Priest cites a good mix of experience and youth as one of the team’s real strengths.
The Tigers’ greatest example of the latter is 16-year-old spinner Amy Smith, who played beyond her years in the WBBL for Hobart and spun Tasmania to victory against Western Australia three weeks ago with her four-for and bowling at the death.
“Amy’s been absolutely amazing for us thus far. I really got to see her first mostly through the Big Bash and she just took international wickets for fun, and that was awesome to see on such a big stage as well,” Priest said.
“Just a couple of games ago (against Western Australia) she absolutely held her nerve and got as through the last couple of overs and got a one-run win for us. She’s got an amazing temperament and I definitely hope to see her pushing through to higher honours.”
Tasmania is set to lose Belinda Vakarewa and Nicola Carey to Australia’s white-ball tour of New Zealand in late March, but Priest is confident that the team has the depth to cover their departures if it makes the Final.
“Those two will be a huge loss for us, they’re two of our best players and they’ve been having great seasons for us so far. We’re really pleased for them and we’re wishing them all the best on that tour, but we’re brought in Sarah Coyte to bolster our attack. But look, these things happen when you’re playing in a tournament, you lose players to higher honours.”
In contrast to the Tigers’ record in the WNCL at the moment, Priest and the Hobart Hurricanes experienced a tough WBBL campaign.
The Hurricanes finished last on the ladder for the third time in four years, but there were still some highlights from the season.
Chief among them was Priest’s hot streak during the middle of the tournament, when she posted scores of 83*, 42, and 92* across three consecutive games.
“Obviously we were really disappointed at the end of that season with how it all panned out. But I was pleased to contribute, I had a slow start to the tournament but came good in the middle there and got some runs at the top of the order. It’s hard at times opening in a T20, it’s quite hit and miss especially when you want to be aggressive at the top of the order.

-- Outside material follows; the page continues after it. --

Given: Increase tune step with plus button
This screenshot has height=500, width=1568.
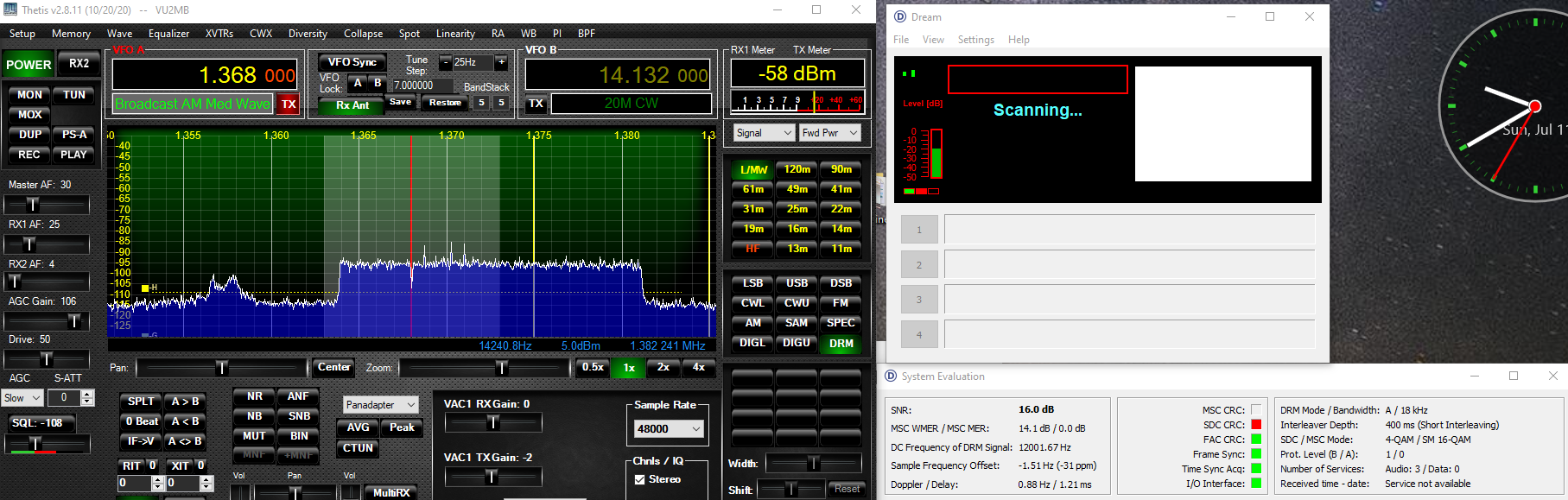Looking at the screenshot, I should pyautogui.click(x=501, y=62).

So I was pleased it came off for me a couple of times and I was pleased I could contribute to a new group.”
She ultimately finished as the team’s leading run-scorer with 354 runs for the tournament and feels there were some positive signs for the group to build on in the future.

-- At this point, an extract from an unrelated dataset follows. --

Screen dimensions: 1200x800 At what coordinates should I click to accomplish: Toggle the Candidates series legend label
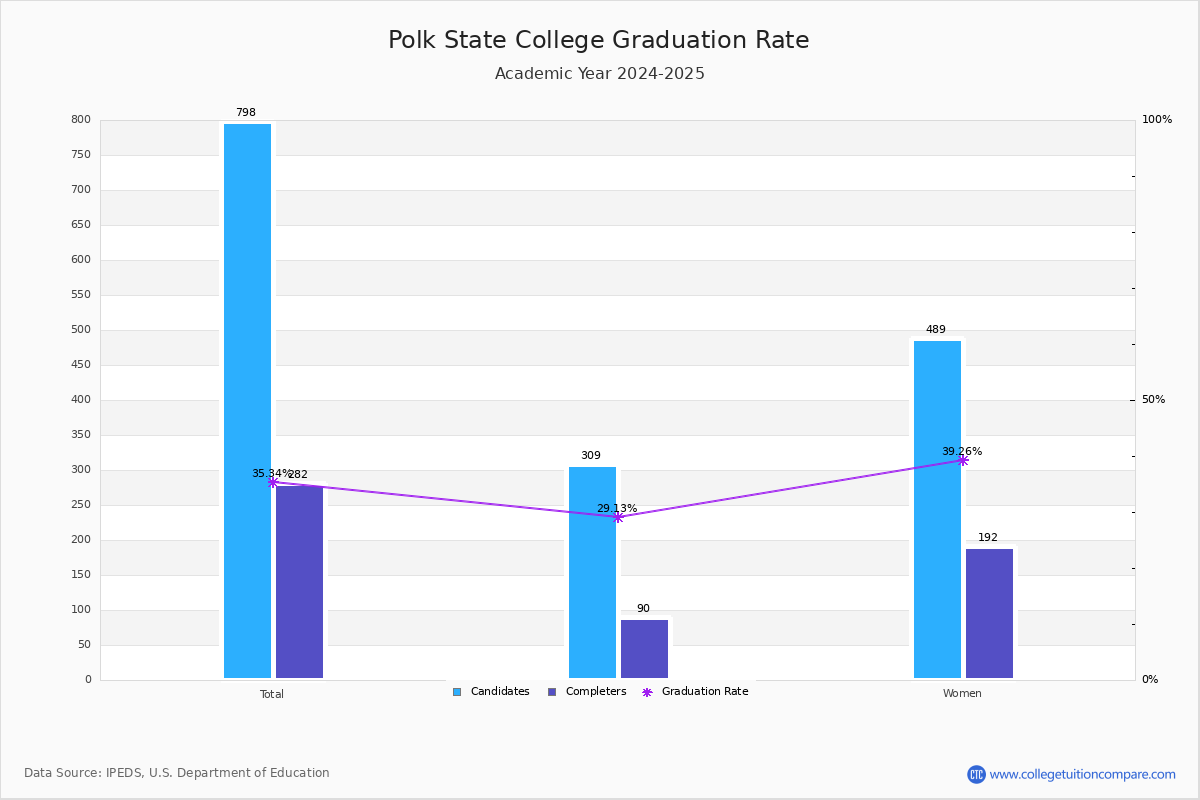500,692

“The hub was obviously really difficult and something no one had ever done before. But we were just so pleased that we were able to play and have that tournament.
“It definitely didn’t go to plan but we made some big gains, like Amy (Smith) who had a great tournament. Our batting wasn’t where it needed to be and that’s something we’ll definitely work on for next season. But I think you have to take the good stuff out of a tournament and we’ll keep learning for the next season.”
Priest didn’t find the circumstances of the Sydney hub too difficult given her international experience, but said the club implemented some good strategies to keep everyone focussed and engaged.
“I don’t think it was too bad for me because it was a little like going on tour to India or Bangladesh where you’re not really allowed to leave the hotel.
“We just tried to have a few team activities, quizzes and some other stuff just to get away from cricket. We also made sure we gave people the time to have space away from the team if they needed it.”